Investors were kept in the dark about Warren Buffett's $10 billion share purchases since late 2023.

| More on:
Businesswoman whispering in male colleague's ear as he looks surprised

Image source: Getty Images

You’re reading a free article with opinions that may differ from The Motley Fool’s Premium Investing Services. Become a Motley Fool member today to get instant access to our top analyst recommendations, in-depth research, investing resources, and more. Learn More

There have been a lot of rumours surrounding the secret stock Warren Buffett has been pouring billions of dollars into since 2023.

Today, we have our answer.

United States-listed insurance giant Chubb Ltd (NYSE: CB).

Why did Warren Buffett keep the investment under wraps?

Aged 93, Warren Buffett is still actively managing Berkshire Hathaway (NYSE: BRK.A) (NYSE: BRK.B), though succession processes are in place.

Yesterday, overnight Aussie time, Berkshire's filing with the US Securities and Exchange Commission (SEC) revealed the company had bought some 26 million Chubb shares for roughly US$6.7 billion (AU$10 billion) over the first quarter.
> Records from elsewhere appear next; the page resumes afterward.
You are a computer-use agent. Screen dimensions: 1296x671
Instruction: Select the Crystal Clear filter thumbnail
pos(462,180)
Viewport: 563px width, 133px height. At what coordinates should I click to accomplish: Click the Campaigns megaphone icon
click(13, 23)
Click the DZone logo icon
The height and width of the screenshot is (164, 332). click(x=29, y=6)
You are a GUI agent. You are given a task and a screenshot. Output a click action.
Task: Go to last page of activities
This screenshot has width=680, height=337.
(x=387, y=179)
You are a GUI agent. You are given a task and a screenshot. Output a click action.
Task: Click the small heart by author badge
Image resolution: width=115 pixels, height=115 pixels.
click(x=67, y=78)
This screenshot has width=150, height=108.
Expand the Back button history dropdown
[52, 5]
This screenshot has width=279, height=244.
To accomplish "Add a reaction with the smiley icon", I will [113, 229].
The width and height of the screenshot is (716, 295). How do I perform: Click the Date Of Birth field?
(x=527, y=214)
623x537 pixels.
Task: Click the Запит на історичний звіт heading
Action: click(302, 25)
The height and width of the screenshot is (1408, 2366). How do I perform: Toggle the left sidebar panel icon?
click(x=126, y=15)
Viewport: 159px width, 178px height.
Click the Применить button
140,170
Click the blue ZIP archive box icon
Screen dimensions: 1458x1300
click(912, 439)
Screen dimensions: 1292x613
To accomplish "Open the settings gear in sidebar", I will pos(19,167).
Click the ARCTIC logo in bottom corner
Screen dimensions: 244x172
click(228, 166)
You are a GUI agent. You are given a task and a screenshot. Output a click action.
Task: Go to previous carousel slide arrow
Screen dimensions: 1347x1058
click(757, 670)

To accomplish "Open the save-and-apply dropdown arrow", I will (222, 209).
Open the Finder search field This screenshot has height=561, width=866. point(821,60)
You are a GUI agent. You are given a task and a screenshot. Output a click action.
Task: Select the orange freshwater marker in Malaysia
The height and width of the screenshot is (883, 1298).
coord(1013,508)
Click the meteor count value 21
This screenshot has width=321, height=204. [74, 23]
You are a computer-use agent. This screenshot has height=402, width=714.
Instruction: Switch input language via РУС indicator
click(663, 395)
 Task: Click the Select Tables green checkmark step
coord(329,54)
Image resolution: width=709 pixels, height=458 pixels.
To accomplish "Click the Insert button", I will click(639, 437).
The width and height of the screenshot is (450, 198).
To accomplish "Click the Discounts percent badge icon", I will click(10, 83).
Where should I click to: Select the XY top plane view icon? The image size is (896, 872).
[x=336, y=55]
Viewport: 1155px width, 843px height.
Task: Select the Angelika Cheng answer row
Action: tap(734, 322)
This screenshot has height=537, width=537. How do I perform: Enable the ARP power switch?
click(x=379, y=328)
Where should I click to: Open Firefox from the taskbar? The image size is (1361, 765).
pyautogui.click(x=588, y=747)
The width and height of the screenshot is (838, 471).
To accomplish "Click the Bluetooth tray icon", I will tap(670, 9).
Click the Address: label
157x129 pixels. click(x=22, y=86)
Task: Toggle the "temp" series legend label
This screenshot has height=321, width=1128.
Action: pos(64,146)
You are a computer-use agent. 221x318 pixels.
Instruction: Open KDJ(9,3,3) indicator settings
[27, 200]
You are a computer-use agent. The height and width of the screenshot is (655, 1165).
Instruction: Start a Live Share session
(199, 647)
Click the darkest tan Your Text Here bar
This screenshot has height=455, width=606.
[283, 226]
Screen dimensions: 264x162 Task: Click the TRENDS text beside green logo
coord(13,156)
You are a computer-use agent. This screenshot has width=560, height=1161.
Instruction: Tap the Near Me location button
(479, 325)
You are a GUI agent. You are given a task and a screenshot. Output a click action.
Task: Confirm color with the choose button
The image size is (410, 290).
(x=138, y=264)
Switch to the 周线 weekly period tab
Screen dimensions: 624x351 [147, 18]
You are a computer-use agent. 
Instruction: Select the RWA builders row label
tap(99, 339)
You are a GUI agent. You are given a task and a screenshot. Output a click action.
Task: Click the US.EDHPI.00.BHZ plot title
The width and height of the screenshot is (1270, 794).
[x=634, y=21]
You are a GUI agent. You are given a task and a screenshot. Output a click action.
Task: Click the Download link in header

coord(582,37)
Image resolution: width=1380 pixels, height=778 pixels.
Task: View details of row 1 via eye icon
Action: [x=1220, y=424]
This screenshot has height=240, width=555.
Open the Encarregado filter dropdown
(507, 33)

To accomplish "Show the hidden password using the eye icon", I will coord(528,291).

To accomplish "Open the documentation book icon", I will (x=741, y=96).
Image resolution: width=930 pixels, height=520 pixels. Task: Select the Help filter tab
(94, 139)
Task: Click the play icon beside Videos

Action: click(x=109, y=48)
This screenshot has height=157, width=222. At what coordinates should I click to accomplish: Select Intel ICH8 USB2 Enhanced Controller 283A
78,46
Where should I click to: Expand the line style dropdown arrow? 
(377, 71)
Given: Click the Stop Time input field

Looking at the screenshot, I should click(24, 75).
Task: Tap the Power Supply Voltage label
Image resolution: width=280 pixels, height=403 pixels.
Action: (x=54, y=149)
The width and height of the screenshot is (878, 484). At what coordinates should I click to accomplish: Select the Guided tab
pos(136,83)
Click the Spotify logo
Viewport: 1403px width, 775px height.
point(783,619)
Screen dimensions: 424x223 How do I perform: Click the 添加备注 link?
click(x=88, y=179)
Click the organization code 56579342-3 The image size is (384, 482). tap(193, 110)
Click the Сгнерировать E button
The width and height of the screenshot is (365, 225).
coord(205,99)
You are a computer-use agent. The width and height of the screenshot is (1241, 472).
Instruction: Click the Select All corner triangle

Although the Chubb shares were bought over a period of months, Berkshire had requested its share purchases were kept confidential from prior filings with the SEC.

Why?

Well largely because investors the world over tend to copy Warren Buffett's investments. That can see the share price of companies he's buying rise simply on the news of his interest. And that makes it harder for him to abide by one his golden rules, "Never overpay for anything."

The Oracle of Omaha, after all, started his investing life with almost nothing and is now worth more than US$136 billion (AU$205 billion), according to Forbes.

Indeed, the Chubb share price has soared 8.3% in after-hours trading since the news of Berkshire's investment hit the wires.

"Millions of people follow what Buffett does," David Kass, a finance professor at the University of Maryland said (quoted by Bloomberg). "Warren Buffett would be more sensitive to the issue than others."

And the $10 billion investment in Chubb aligns well with another Buffett investing nugget, "You don't have to be smart, as long as you stick to what you know."

The billionaire is indeed quite familiar with the insurance business, with Berkshire owning a number of insurance companies, including Geico.

"Chubb is an attractive equity investment for Berkshire because it operates in a business Berkshire knows well: property-casualty insurance," Cathy Seifert, a CFRA Research analyst said (quoted by Reuters).

Despite the Chubb investment, Berkshire's cash holdings hit an all-time high of US$189 billion at the end of March.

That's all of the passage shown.